**WORK ORDER**. Among the entries below, find the lines that hold the word "computer" and report them.

**INPUT RECORDS**.
***

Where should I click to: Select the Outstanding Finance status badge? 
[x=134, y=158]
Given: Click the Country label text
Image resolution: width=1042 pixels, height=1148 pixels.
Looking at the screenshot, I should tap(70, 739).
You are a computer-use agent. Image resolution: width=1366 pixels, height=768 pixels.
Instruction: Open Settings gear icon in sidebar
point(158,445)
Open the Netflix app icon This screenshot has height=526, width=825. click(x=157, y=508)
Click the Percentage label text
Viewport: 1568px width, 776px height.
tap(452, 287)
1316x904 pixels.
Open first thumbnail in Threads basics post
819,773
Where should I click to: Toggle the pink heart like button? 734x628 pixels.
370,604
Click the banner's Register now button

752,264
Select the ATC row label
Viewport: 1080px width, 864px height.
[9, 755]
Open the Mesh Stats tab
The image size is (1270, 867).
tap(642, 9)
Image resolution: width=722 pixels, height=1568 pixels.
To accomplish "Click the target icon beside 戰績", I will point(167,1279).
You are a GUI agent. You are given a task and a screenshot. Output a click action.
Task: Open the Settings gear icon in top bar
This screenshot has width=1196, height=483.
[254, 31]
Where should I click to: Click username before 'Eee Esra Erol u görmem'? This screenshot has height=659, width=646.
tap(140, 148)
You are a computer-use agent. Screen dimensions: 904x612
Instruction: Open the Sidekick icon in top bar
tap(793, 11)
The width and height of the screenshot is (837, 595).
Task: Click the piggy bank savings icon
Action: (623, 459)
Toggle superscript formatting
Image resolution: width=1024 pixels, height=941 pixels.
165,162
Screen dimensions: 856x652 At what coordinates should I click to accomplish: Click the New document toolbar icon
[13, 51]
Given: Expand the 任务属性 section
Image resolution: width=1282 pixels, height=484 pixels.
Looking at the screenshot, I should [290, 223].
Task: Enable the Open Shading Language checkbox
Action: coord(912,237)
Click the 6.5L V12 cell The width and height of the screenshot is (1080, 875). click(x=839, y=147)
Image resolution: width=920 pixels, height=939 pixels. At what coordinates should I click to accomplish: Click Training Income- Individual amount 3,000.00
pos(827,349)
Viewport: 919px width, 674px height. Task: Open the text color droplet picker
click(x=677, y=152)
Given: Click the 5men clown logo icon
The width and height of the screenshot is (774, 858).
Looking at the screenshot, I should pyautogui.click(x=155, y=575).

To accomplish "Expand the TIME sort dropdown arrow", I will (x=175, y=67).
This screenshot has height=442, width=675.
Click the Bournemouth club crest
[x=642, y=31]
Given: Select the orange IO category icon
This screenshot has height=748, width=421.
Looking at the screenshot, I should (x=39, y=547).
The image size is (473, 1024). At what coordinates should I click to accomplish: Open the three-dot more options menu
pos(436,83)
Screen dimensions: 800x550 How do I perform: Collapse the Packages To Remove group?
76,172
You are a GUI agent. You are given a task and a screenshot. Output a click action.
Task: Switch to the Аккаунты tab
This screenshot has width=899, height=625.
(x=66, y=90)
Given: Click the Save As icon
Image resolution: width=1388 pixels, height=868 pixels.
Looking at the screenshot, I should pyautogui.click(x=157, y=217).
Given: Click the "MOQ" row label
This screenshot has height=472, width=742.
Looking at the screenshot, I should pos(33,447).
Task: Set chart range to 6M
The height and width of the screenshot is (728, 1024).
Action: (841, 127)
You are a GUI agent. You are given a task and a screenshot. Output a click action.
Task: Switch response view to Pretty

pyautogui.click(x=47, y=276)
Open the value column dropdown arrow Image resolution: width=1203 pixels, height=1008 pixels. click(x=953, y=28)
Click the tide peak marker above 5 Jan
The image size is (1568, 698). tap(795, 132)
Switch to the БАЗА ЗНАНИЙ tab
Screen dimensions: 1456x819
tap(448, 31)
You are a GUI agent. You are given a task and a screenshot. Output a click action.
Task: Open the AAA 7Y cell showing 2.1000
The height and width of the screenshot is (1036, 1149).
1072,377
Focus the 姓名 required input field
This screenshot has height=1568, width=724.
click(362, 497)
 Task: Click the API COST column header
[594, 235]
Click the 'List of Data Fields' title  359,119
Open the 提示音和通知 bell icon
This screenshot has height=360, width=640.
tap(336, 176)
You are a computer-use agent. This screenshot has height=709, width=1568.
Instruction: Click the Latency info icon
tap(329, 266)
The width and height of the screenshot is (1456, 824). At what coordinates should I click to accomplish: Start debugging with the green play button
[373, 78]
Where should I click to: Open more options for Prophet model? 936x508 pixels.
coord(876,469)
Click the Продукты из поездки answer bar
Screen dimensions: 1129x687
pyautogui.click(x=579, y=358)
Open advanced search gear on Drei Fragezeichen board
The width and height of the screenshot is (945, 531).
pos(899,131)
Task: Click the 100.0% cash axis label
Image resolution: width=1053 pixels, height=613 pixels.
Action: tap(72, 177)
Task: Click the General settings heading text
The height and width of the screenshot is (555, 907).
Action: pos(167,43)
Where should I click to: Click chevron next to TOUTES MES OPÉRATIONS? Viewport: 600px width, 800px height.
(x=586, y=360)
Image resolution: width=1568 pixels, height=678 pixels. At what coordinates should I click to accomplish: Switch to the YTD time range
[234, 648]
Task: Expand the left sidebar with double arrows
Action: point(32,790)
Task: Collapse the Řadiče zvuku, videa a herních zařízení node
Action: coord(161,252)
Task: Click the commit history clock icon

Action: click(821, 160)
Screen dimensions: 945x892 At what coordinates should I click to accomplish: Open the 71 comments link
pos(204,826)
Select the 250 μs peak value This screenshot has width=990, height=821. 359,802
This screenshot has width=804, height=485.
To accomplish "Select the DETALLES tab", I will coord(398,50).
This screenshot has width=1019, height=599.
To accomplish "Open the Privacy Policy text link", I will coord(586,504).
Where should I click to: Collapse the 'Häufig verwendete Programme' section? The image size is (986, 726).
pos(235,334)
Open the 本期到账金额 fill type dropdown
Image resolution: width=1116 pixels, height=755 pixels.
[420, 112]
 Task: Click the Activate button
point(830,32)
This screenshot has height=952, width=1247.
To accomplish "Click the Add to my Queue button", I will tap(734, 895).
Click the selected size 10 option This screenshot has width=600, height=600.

***

**RESULT OF THE TASK**.
You are a computer-use agent. Image resolution: width=1366 pixels, height=768 pixels.
You are a computer-use agent. Screen dimensions: 904x612
You are a computer-use agent. This screenshot has height=709, width=1568.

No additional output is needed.